Um 1880, obwohl erst 56 Jahre alt, begann Kirchhoff zu kränkeln. Im Sommersemester 1884 musste er seine Vorlesung auf dringenden Rat der Ärzte abbrechen. Im Wintersemester 1885/86 nahm er die Vorlesungen noch einmal unter großen Anstrengungen auf. Dann zeigten sich Schwindel und Fieberanfälle, deren Ursache in einem Gehirntumor vermutet wird. Er ertrug seine Leiden mit Geduld und Sanftmut. Am Morgen des 17. Oktober 1887 ist er nach einem Fieberanfall verstorben.
Seine Grabstätte auf dem St.-Matthäus-Friedhof existiert heute noch als Ehrengrab der Stadt Berlin.
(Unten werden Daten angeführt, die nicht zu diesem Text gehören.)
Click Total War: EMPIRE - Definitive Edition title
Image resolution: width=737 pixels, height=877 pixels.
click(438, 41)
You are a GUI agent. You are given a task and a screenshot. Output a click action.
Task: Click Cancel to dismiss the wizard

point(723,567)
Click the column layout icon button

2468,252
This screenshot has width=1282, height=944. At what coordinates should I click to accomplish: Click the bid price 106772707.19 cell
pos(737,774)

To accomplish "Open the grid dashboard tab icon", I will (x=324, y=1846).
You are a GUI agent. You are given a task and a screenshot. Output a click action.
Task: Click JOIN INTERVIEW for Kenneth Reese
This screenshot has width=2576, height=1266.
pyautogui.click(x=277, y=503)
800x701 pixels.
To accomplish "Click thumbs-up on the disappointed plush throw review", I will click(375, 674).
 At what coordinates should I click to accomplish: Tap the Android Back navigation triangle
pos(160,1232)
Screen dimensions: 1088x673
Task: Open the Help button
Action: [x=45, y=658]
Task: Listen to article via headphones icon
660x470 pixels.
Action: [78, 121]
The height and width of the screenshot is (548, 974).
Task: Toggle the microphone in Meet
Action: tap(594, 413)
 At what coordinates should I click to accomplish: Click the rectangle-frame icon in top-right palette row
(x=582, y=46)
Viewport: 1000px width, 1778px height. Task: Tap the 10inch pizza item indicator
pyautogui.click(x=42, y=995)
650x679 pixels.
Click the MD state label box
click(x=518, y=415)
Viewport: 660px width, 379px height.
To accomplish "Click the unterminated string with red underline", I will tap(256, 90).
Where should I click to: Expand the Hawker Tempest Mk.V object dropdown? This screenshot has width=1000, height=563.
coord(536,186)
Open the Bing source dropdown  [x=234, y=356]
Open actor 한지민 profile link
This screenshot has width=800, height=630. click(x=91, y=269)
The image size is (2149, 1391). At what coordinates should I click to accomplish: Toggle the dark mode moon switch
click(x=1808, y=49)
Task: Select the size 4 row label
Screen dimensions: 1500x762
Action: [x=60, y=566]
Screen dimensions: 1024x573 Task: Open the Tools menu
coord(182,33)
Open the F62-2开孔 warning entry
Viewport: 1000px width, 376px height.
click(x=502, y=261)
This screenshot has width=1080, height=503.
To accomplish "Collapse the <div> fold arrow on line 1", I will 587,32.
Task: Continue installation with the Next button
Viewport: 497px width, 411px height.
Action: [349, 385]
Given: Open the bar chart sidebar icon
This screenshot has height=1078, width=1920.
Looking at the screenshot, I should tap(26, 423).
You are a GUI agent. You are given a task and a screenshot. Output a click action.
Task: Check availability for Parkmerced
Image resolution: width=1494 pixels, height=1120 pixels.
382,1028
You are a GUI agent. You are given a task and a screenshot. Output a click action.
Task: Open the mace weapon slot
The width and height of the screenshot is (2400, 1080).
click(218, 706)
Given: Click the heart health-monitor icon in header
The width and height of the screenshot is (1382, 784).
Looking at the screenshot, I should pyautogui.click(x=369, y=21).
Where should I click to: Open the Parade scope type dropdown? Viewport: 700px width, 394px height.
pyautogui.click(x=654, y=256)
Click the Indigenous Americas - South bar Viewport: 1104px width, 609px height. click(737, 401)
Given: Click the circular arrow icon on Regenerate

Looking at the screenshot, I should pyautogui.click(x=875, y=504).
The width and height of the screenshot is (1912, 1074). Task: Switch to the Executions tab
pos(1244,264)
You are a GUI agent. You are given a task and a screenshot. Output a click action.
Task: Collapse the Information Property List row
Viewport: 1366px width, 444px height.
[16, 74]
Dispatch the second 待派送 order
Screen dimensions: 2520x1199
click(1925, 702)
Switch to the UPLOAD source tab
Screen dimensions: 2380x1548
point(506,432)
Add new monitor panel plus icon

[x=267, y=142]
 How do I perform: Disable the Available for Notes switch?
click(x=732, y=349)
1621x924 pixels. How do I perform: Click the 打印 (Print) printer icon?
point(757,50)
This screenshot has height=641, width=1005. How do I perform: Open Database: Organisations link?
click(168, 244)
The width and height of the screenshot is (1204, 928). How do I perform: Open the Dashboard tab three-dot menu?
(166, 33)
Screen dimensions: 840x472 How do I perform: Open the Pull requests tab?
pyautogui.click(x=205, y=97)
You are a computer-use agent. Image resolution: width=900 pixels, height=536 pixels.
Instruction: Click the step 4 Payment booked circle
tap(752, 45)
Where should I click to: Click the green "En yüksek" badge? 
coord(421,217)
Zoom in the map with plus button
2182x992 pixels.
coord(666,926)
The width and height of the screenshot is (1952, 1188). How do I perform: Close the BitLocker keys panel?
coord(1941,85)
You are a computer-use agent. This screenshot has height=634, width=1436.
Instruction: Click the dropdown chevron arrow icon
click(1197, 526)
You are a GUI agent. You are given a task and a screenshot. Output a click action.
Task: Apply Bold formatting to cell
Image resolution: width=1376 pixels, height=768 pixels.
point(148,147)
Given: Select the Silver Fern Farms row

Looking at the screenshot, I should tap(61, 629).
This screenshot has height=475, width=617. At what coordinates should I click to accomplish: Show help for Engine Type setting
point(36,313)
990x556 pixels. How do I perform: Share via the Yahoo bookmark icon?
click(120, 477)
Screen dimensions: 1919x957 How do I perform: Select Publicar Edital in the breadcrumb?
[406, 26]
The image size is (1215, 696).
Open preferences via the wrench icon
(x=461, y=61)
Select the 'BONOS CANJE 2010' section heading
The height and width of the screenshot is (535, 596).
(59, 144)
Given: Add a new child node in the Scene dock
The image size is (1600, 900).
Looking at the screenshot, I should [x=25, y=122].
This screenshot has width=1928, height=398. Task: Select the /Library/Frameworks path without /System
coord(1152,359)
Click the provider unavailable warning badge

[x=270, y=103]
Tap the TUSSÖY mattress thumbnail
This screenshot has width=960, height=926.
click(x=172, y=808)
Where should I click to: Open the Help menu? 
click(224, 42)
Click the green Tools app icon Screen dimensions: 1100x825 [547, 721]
Ueber den Durchgang eines elektrischen Stromes durch eine Ebene, insbesondere durch eine kreisförmige
entstand schon während seiner Studentenzeit aus der Bearbeitung einer Seminaraufgabe. Er berechnet darin den Verlauf der Äquipotentiallinien in einer solchen Ebene und prüft sein Ergebnis durch Messungen an einer kreisförmigen Kupferplatte.
Diese Messung ist in der Ausstellung in einem Knopfdruckexperiment nachgestellt. Auf einer kreisförmigen Kupferplatte in der von Kirchhoff verwendeten Größe sind die von ihm mittels Sonden ausgemessenen Äquipotentiallinien eingraviert. Die Sonden sind hier durch feste Anschlüsse ersetzt. Wie bei Kirchhof dient zur Spannungsmessung ein Multiplikator, ein Vorläufer der Galvanometer.
Auf Knopfdruck wird das Messinstrument zunächst zwischen zwei Potentiallinien geschaltet und die Nadel schlägt aus. Dann wird zwischen zwei Punkte auf einer Linie umgeschaltet, und die Nadel kehrt in ihre Ruhelage zurück.
Kirchhoffs Messergebnisse: 51 Messpunkte auf sieben Potentiallinien. Das Signet unseres Instituts ist aus dieser Zeichnung abgeleitet.
Spektralanalyse
Bunsen und Kirchhoff haben ab 1859 systematische Untersuchungen von Spektren vorgenommen und als erste sicher nachgewiesen, dass leuchtende Stoffe mittels der von ihnen emittierten Spektrallinien identifiziert werden können.
Der erste Spektralapparat von Kirchhoff und Bunsen, mit dem sie die Spektralanalyse begründet haben, war ein Provisorium aus zwei Fernrohren und einem drehbaren Prisma.
Das erste von Kirchhoff und Bunsen veröffentlichte Spektrum
Oben das Sonnenspektrum mit den Fraunhoferschen Linien, darunter die Spektren von Kalium, Natrium, Lithium,Strontium, Calcium und Barium.